Authors: Susan Hill
She did live. Slowly the fevers subsided and then ceased, her pain and discomfort eased, and she lay, limp and exhausted but out of danger, on a bed as cool as could be made for her, in a darkened corner.
Her rash was less red and raised, but the hideous spots crusted and when they fell off left ugly pockmarks which were deep and unlikely ever to disappear. Her beautiful eyes were dimmed and lost their wonderful colour and translucence and seemed to have receded deep into their sockets.
Weeks and then three months went by before she began to regain energy and a little weight, to laugh sometimes and clap her hands when the Indian women who had agonised over her clapped theirs.
We returned home exhausted and chastened, wondering what the future held for our once-perfect daughter, still perfect to us, still overwhelmingly loved, but nevertheless, sadly disfigured. In London we consulted a specialist in tropical diseases, who in turn passed us to a dermatologist, and thence to a plastic surgeon. None of them held out any hope that Viola’s scars would ever fade very much. It might be possible for her to have a skin graft when she was older but success was by no means certain and there were risks.
Weeks went by while all this was attended to and we settled back with some difficulty into our old life in England.
It was then that I started to search for some
particular files and in hunting, found both these and a white cardboard box.
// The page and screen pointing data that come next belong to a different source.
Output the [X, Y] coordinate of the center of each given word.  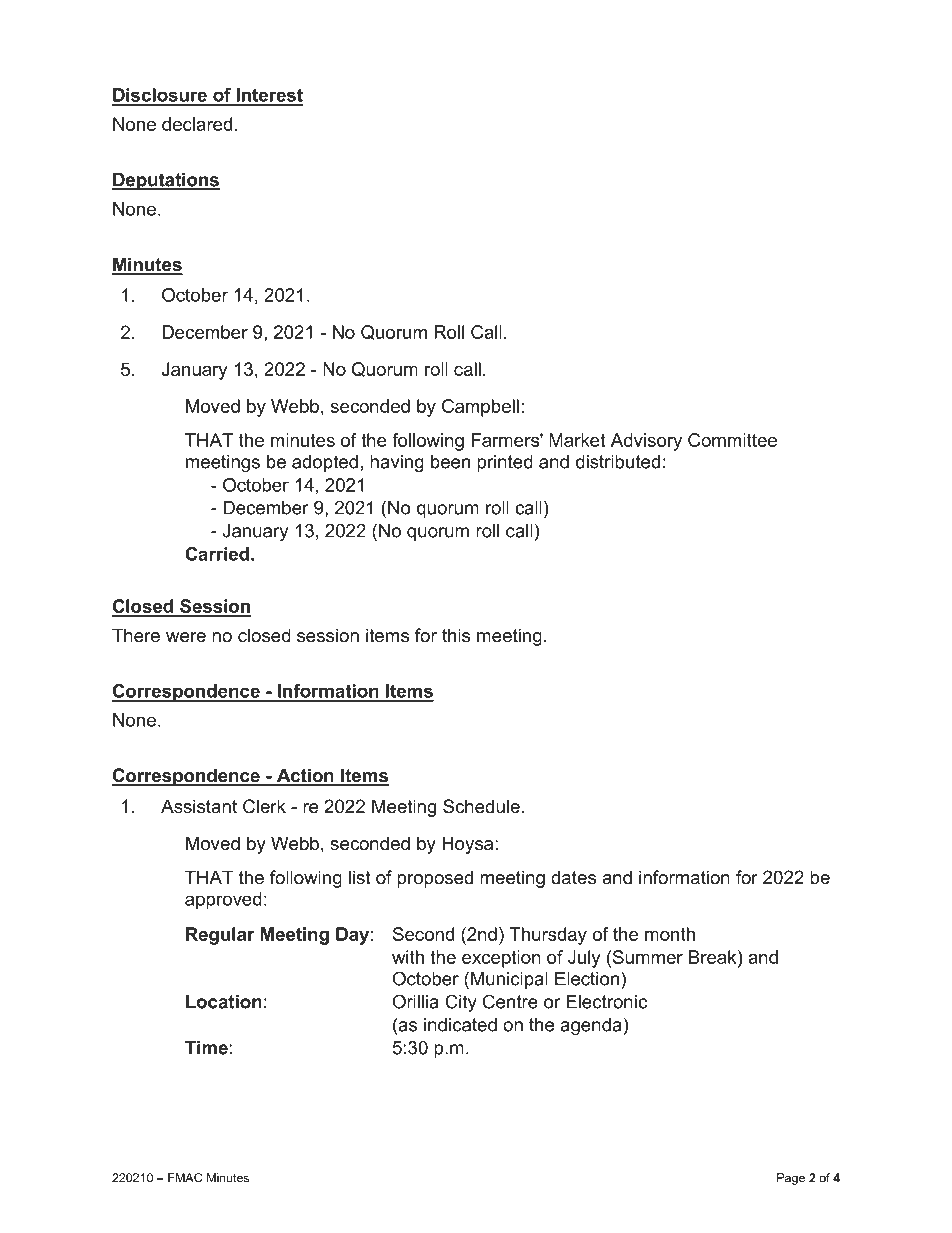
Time [206, 1048]
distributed [618, 462]
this [456, 635]
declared [197, 124]
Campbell [480, 408]
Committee [732, 440]
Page [791, 1179]
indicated [460, 1025]
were [186, 637]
At first I did not recognise it and assumed it belonged to Catherine. I set it down on my work table, beside some drawings, but then forgot it until the following day, when I walked into my office early in the morning and as I saw it, remembered immediately where it had come from and what it held.
I saw Leonora again, in the semi-darkness outside Iyot House, thrusting the box into my hands and telling me, almost screaming at me to take it away. Well, my Viola might enjoy the Indian Princess doll, would recognise it as one of her friends and playmates from the country she still remembered vividly.I untied the loosely knotted string and lifted the lid. The rustle of the tissue paper brought goose flesh up on the back of my neck. It was not a sound I would ever again find pleasant and I pushed it aside quickly, not even liking the feel of it against my fingers.
The Indian Princess doll lay as I remembered her in the bottom of the coffin-like cardboard box. Her elaborate, richly embroidered and bejewelled clothes, her rings, earrings, bracelets and bangles and beads, her satin and lace and gold and silver braid and trim, were all as I had remembered them. There were just two things that were so very different.
Her thick long black hair had come away here and there, leaving ugly bald patches, and the fallen hair was lying in tufts at the bottom of the box.
And her face and hands, which were all that showed of her skin, were covered in deep and hideous pockmarks and scars. She was no longer a beauty, she was no longer about to be a bride, she was a pariah, a sufferer from a disfiguring disease which would mark her for life, someone from whom everyone turned away, their eyes downcast.